Protein Expression Profiles in an Endosymbiotic Cyanobacterium Revealed by a Proteomic Approach

Molecular mechanisms behind adaptations in the cyanobacterium (Nostoc sp.) to a life in endosymbiosis with plants are still not clarified, nor are the interactions between the partners. To get further insights, the proteome of a Nostoc strain, freshly isolated from the symbiotic gland tissue of the angiosperm Gunnera manicata Linden, was analyzed and compared with the proteome of the same strain when free-living. Extracted proteins were separated by two-dimensional gel electrophoresis and were identified by matrix-assisted laser desorption/ionization-time of flight mass spectrometry combined with tandem mass spectrometry. Even when the higher percentage of differentiated cells (heterocysts) in symbiosis was compensated for, the majority of the proteins detected in the symbiotic cyanobacteria were present in the free-living counterpart, indicating that most cellular processes were common for both stages.
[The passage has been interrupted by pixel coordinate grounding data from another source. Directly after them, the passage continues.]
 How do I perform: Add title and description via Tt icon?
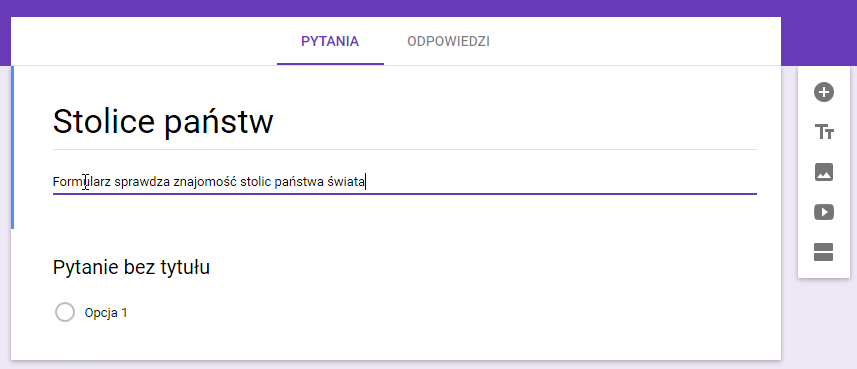coord(824,132)
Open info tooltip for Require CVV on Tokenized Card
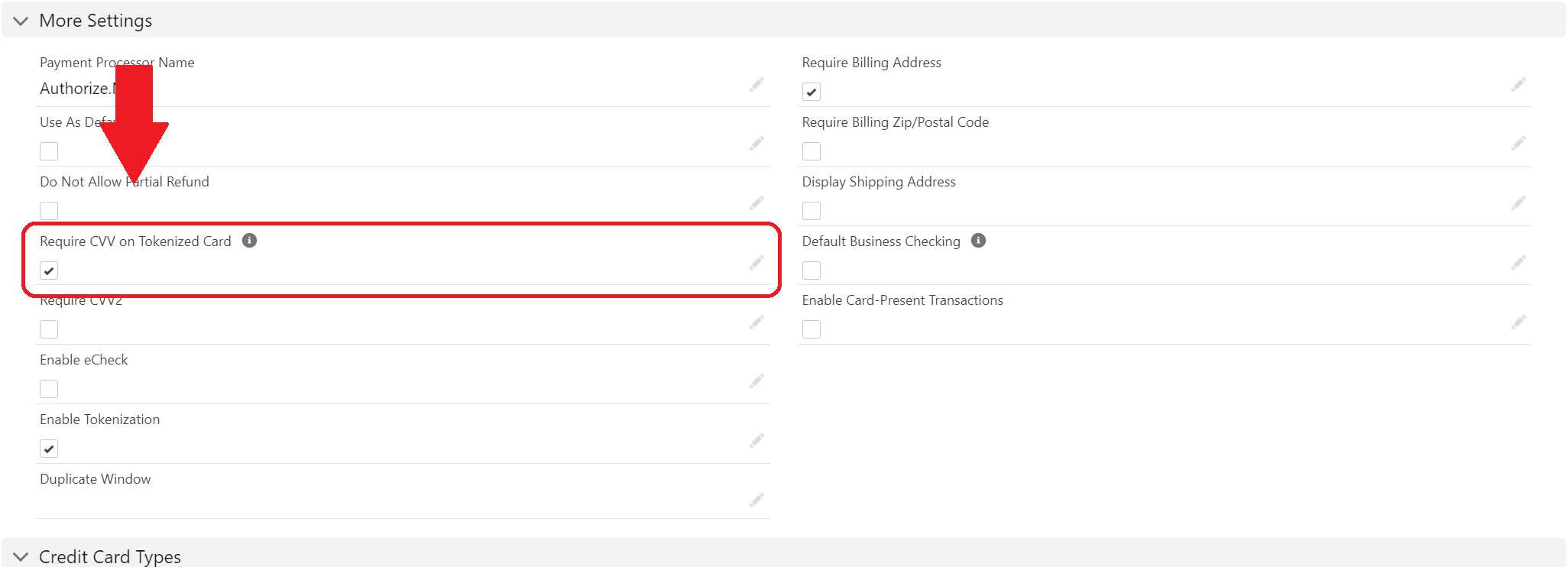 pyautogui.click(x=249, y=241)
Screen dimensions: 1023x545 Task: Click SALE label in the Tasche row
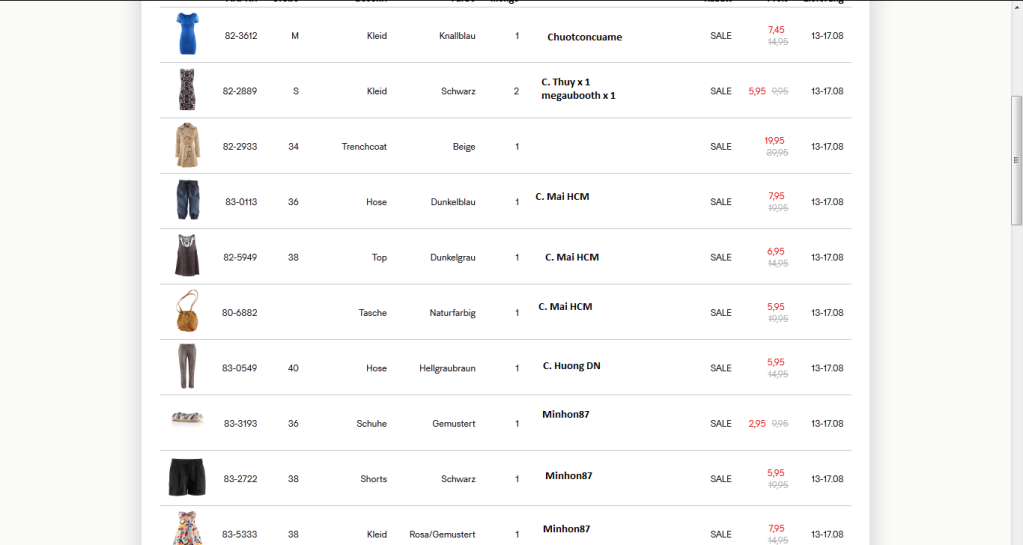click(720, 313)
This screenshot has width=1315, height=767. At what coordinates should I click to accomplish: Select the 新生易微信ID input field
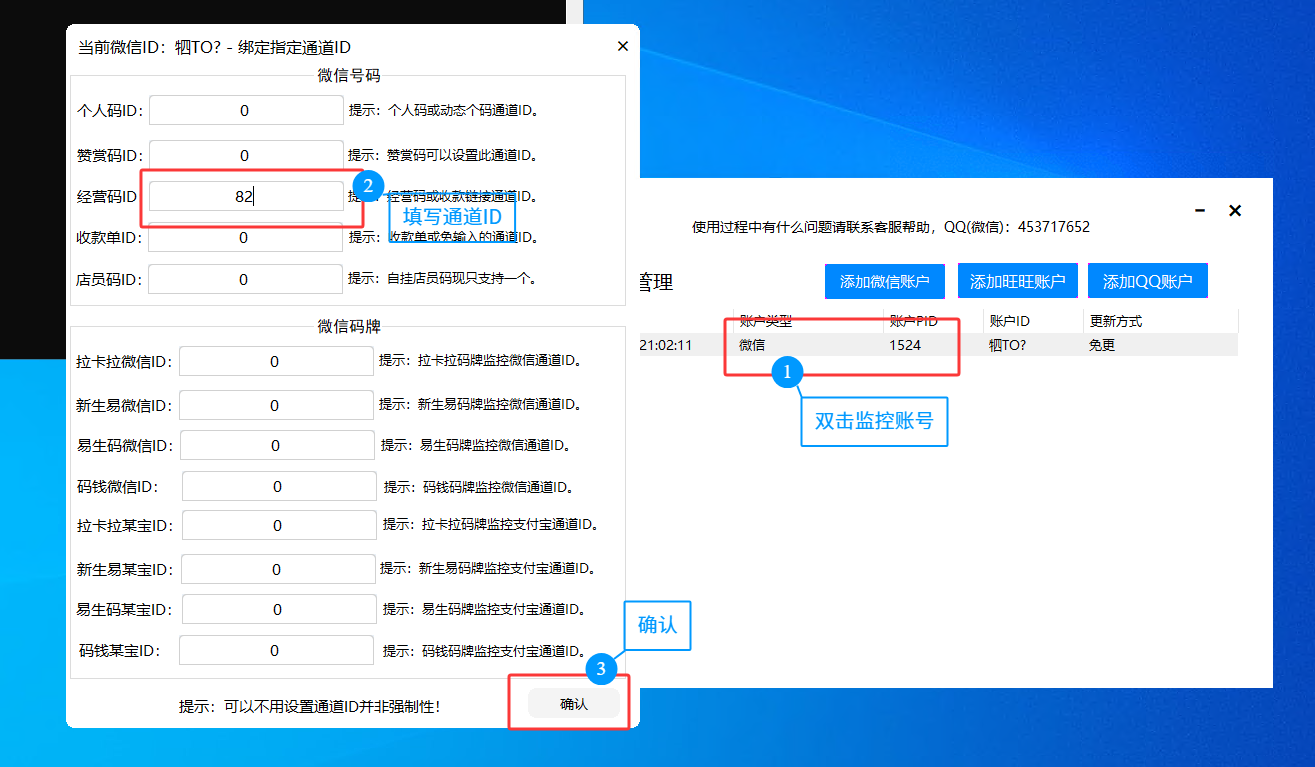(275, 405)
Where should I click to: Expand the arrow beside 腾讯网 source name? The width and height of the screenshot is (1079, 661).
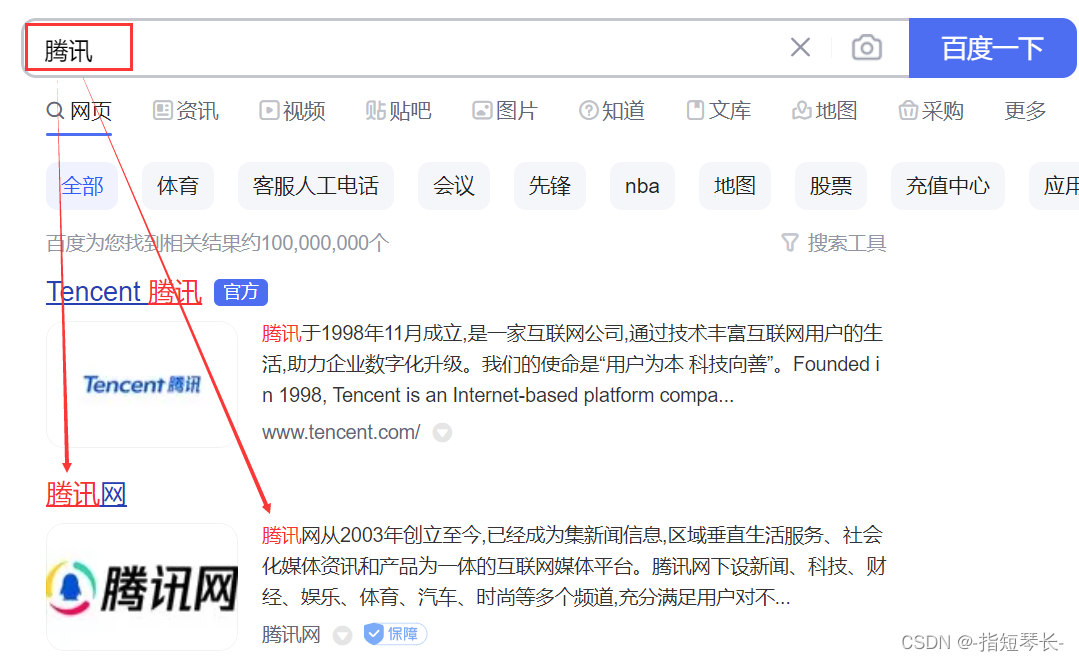coord(342,634)
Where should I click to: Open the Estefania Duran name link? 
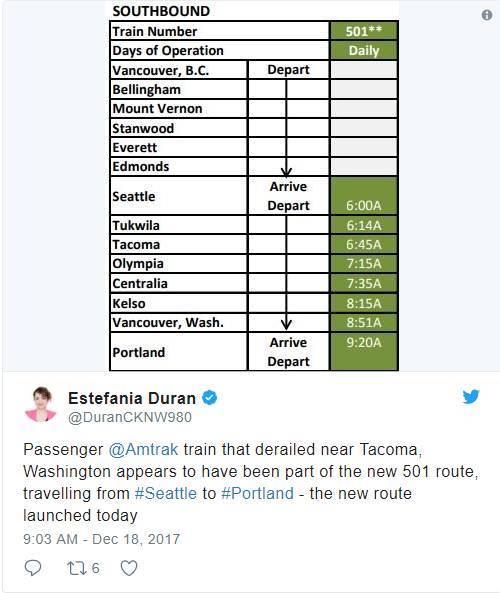pyautogui.click(x=132, y=398)
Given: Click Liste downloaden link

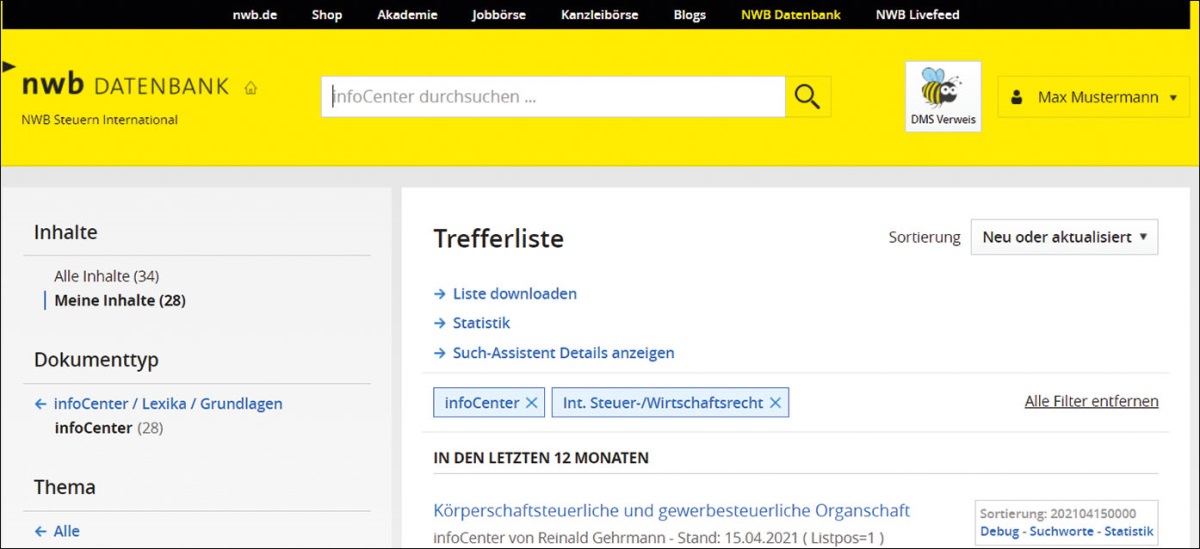Looking at the screenshot, I should pyautogui.click(x=514, y=294).
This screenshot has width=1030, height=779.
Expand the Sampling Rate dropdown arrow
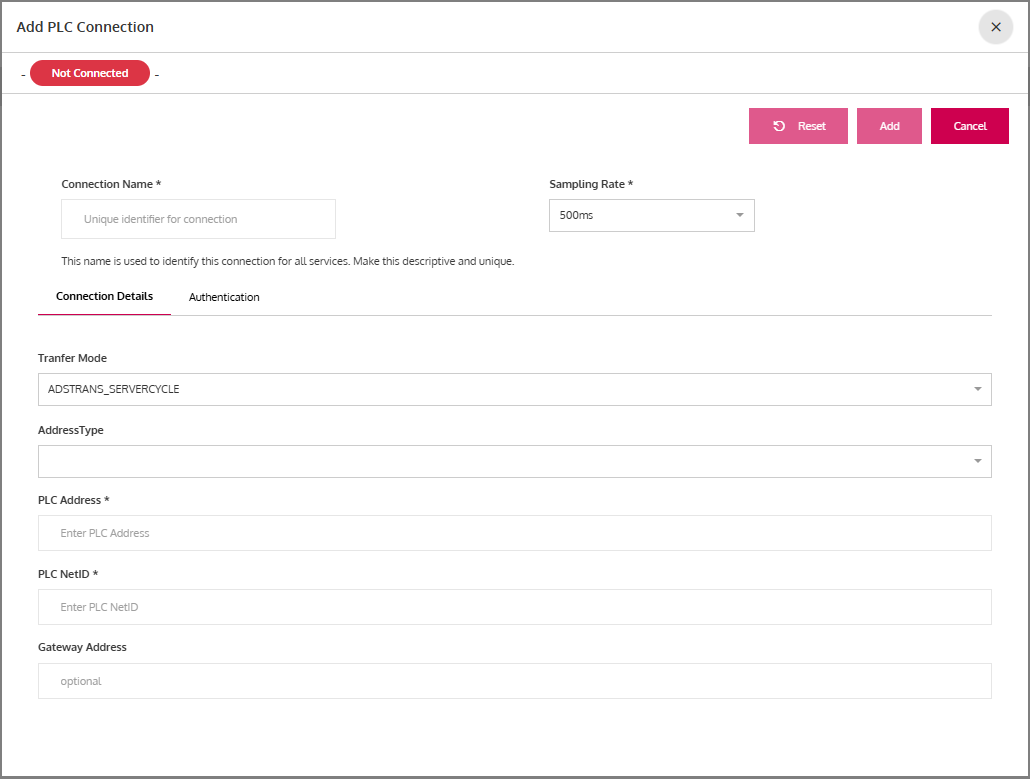pos(739,215)
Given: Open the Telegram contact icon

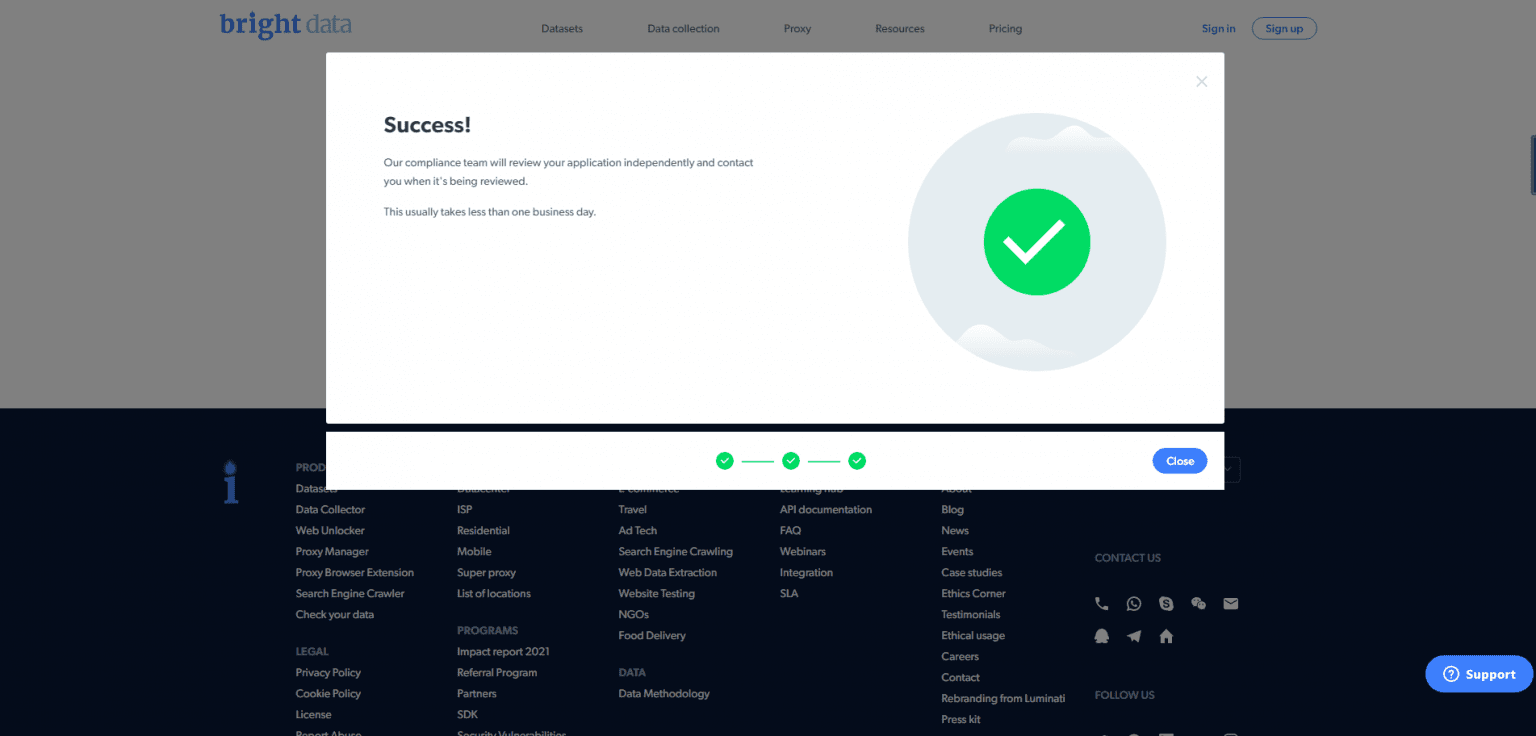Looking at the screenshot, I should [x=1133, y=636].
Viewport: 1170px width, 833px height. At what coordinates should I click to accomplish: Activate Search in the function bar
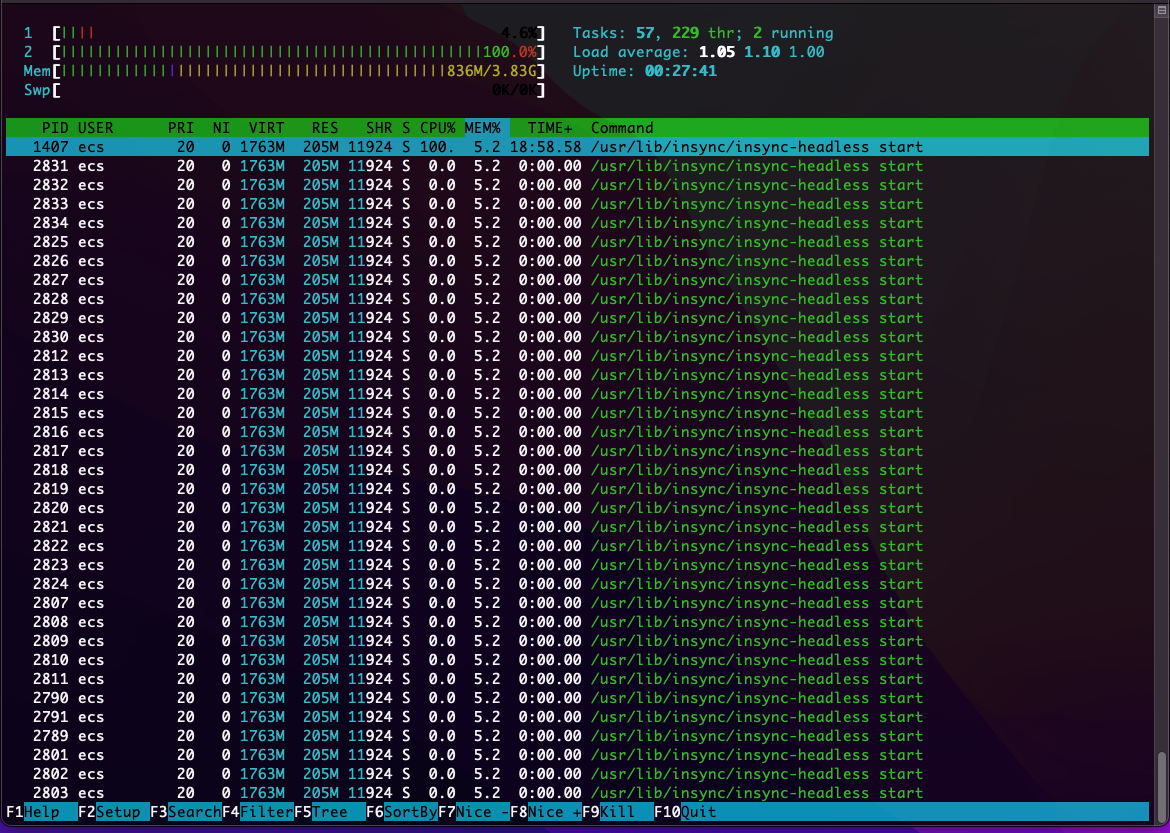click(195, 812)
However, differential expression profiling revealed a significant number of proteins to be down-regulated or missing in the symbiotic stage, while others were more abundant or only expressed in symbiosis. The differential protein expression was primarily connected to i) cell envelope-associated processes, including proteins involved in exopolysaccharide synthesis and surface and membrane associated proteins, ii) to changes in growth and metabolic activities (C and N), including upregulation of nitrogenase and proteins involved in the oxidative pentose phosphate pathway and downregulation of Calvin cycle enzymes, and iii) to the dark, microaerobic conditions offered inside the Gunnera gland cells, including changes in relative phycobiliprotein concentrations. This is the first comprehensive analysis of proteins in the symbiotic state.